In one recent study, which has not yet been reviewed by experts, researchers found that residents of Canadian long-term care homes, who had a median age of 88, produced levels of neutralising antibodies roughly fivefold to sixfold lower after vaccination than did staff, who had a median age of 47.

"This puts them at risk for not only getting infected by Covid-19 but also having severe consequences," said Dr Anne-Claude Gingras, a senior investigator at the Lunenfeld-Tanenbaum Research Institute at Mount Sinai Hospital in Toronto and lead author of the study.

Mr Powell had also undergone treatment for multiple myeloma, a cancer of plasma cells, which are a type of white blood cell. Plasma cells make antibodies and thus play a critical role in the immune system.

Both the disease and the treatment - which may include chemotherapy, immunotherapy and steroids - can leave patients more vulnerable to infections.

"Colin was undergoing treatment for multiple myeloma but seemed to be responding well," Ms Kathy Giusti, who founded the Multiple Myeloma Research Foundation and met Mr Powell when he spoke at a foundation event, said in a statement.

"Immunosuppression is a well-known side effect of cancer treatment and a reminder that as patients, we are at high risk, especially if also over 65 years of age."

Vaccines are also likely to be less effective in people with multiple myeloma.

"The treatments we're using are indiscriminately knocking off both the malignant and the normal immune cells," said Dr James Berenson, medical and scientific director of the Institute for Myeloma and Bone Cancer Research in West Hollywood, California.

That puts patients "at double risk for getting no response to a vaccination and also not responding as well once they get the disease", he added.

In a new study, which was scheduled to appear on Monday in the journal Cancer Cell, researchers report that some people with multiple myeloma also have weak T cell responses after vaccination. T cells can help reduce the severity of disease in people who contract the virus.

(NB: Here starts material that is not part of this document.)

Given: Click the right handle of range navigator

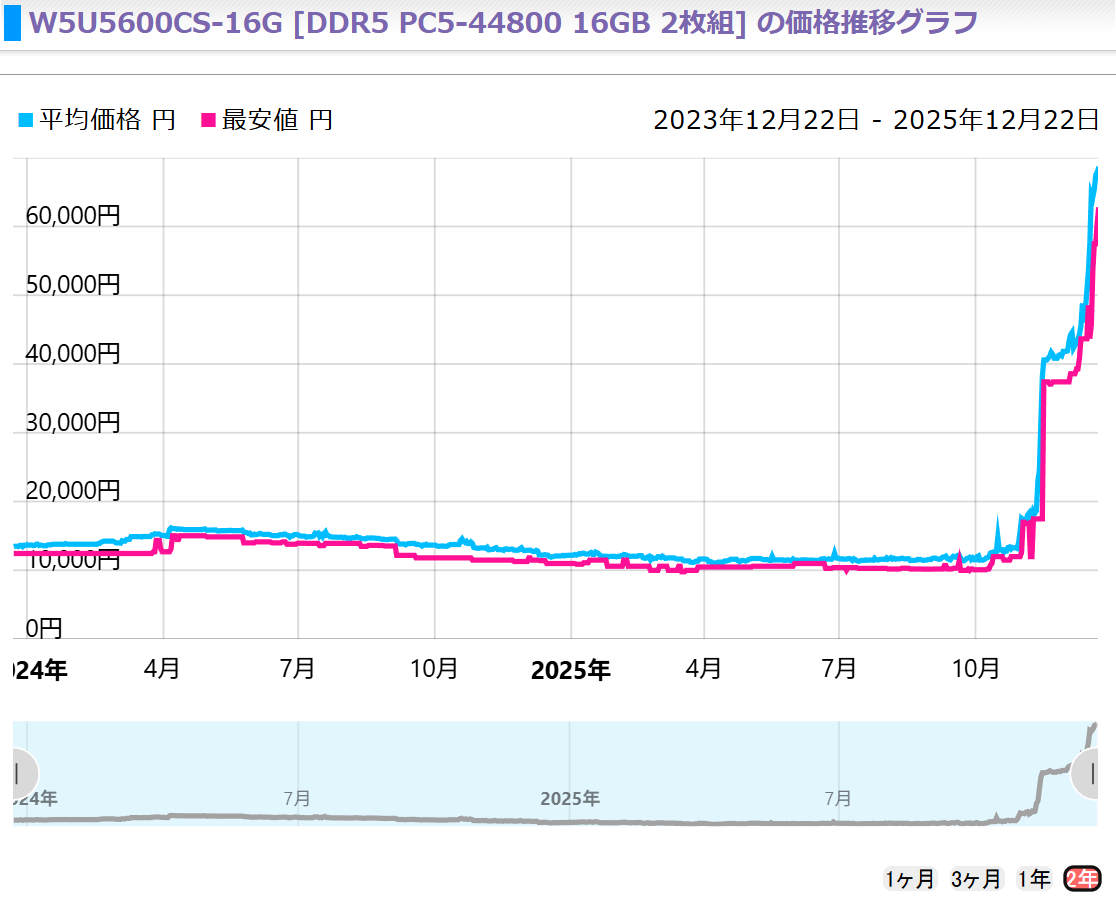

The study included 44 people with multiple myeloma who were at least two weeks past their second Pfizer or Moderna shot.

Seventeen of those people produced no detectable antibodies against the virus after vaccination. These patients had significantly fewer helper T cells, which activate other parts of the immune response to the virus, compared with multiple myeloma patients who had produced antibodies after vaccination.

The good news, said Dr Samir Parekh, a haematologist at the Icahn School of Medicine at Mount Sinai Hospital in New York City and who led the research, is that research suggests that booster shots "are looking extremely promising" for people with multiple myeloma.

"Patients who haven't received them should do that immediately," he said.

The best way to protect older adults and others with compromised immune systems is for everyone else to be vaccinated, said Dr Ashish Jha, dean of the Brown University School of Public Health.

"When there are large numbers of infections happening in the community, it spills over into vaccinated people," he said. "And the vulnerable are really at risk."